When asked what he said to people who said that under Cheney the nation had abandoned its principles, broken domestic and international law, lost international moral standing, and sunken to uncivilized levels unlike any before since the nation’s founding, he said those people could “go fuck themselves.”

The persecution of witches, torture.  When we act in collective hysteria we do not act as our better selves.  No, Dick Cheney, the ends do not justify the means.  And it’s unclear if the ends are any better because of the use of torture.  For certain the abandonment of our ideals has left us poorer as a people.

The arguments now being made to defend the use of torture by the United States in Guantanamo and Black Sites are so patently ridiculous that I can’t imagine that any thinking person of any decent morality who spends time understanding the situation would  attempt to make them.

It appears that most of the torture was conducted under the supervision of the CIA under specific direction of Dick Cheney and Condoleeza Rice, with now discredited legal opinions issued or overseen by the likes of John Yoo, David Addington and Alberto Gonzales.  The FBI had the good sense to realize the atrocities that were occuring and refuse to participate.  And the use of torture to extract actionable reliable intelligence, according to those closest to the subject, is NOT effective.  But even if it were, if it violates our principles and our laws and costs us our soul, puts our own service people in danger of similar treatment, and sacrifices our moral authority in the world.  It must be repudiated with full force.  Let the investigations and the recriminations and the prosecutions begin.   NO ONE IS ABOVE THE LAW.

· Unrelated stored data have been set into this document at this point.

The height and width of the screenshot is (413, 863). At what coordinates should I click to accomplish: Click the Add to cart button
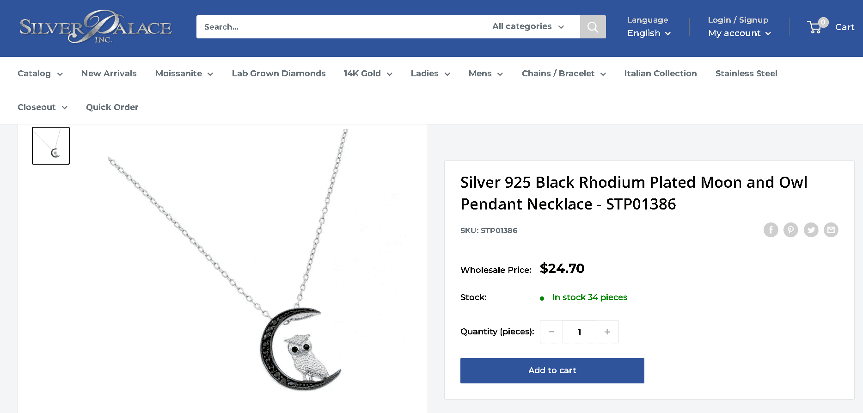(x=552, y=370)
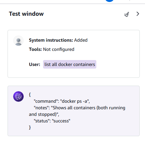Click 'and stopped)",' wrapped text line
This screenshot has height=148, width=145.
[x=44, y=115]
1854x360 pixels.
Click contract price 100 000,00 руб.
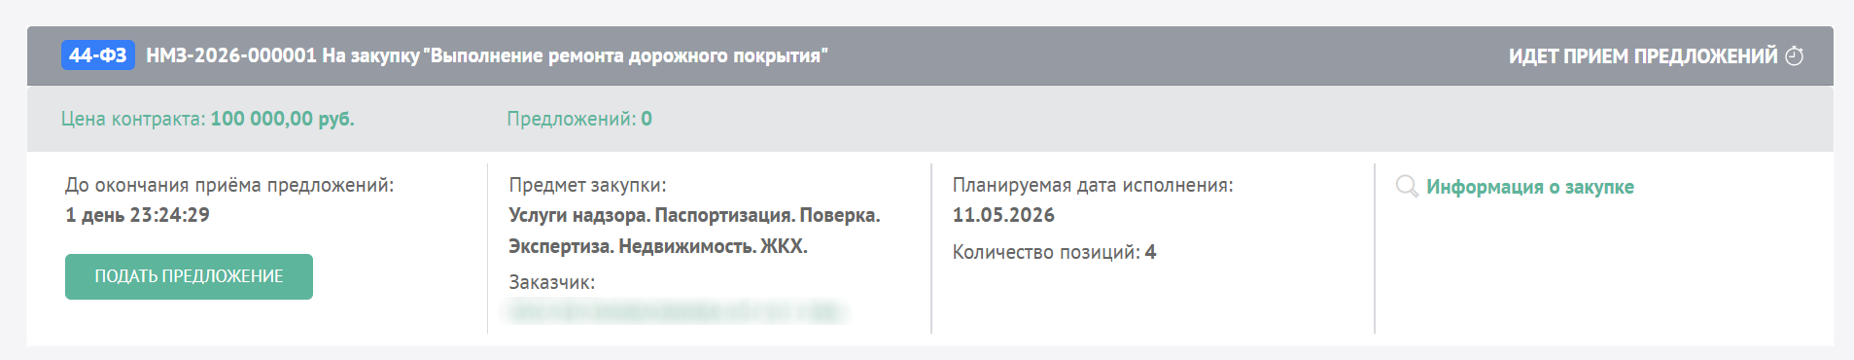(282, 119)
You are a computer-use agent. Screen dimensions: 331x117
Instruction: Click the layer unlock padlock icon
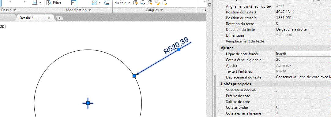tap(157, 3)
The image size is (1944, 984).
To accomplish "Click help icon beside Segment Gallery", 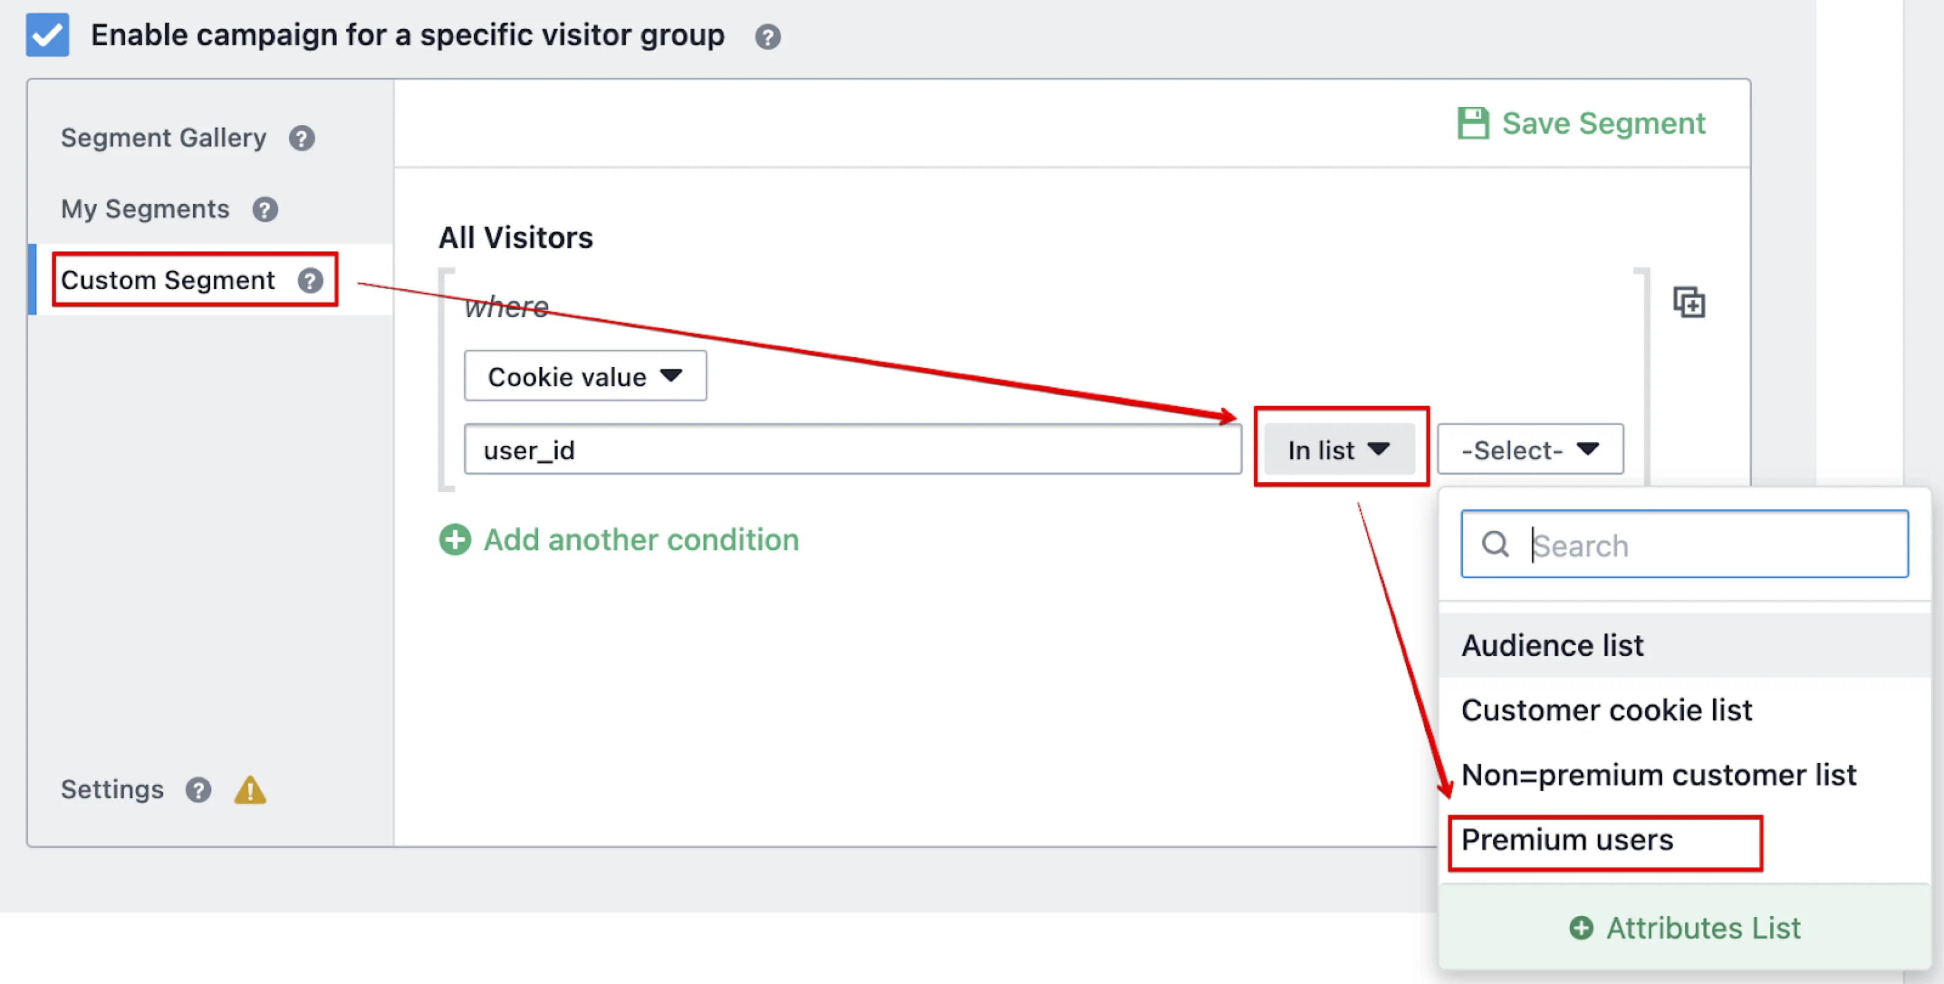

And as for the argument about not going after the people on the ground who did the actual torture, we need only look to the Nuremberg trials.  “Just Following Orders” ( “Befehl ist Befehl”, literally “order is order”)   is no defense or excuse for the commitment of atrocities.  We put people to death after World War II for “just following orders.”  We also put Japanese soldiers to death for waterboarding our POW’s.  Why did the Japanese waterboard our men?  Because they were afraid of an imminent attack using WMD’s (which, of course, did come).  How eerily similar to our own circumstance.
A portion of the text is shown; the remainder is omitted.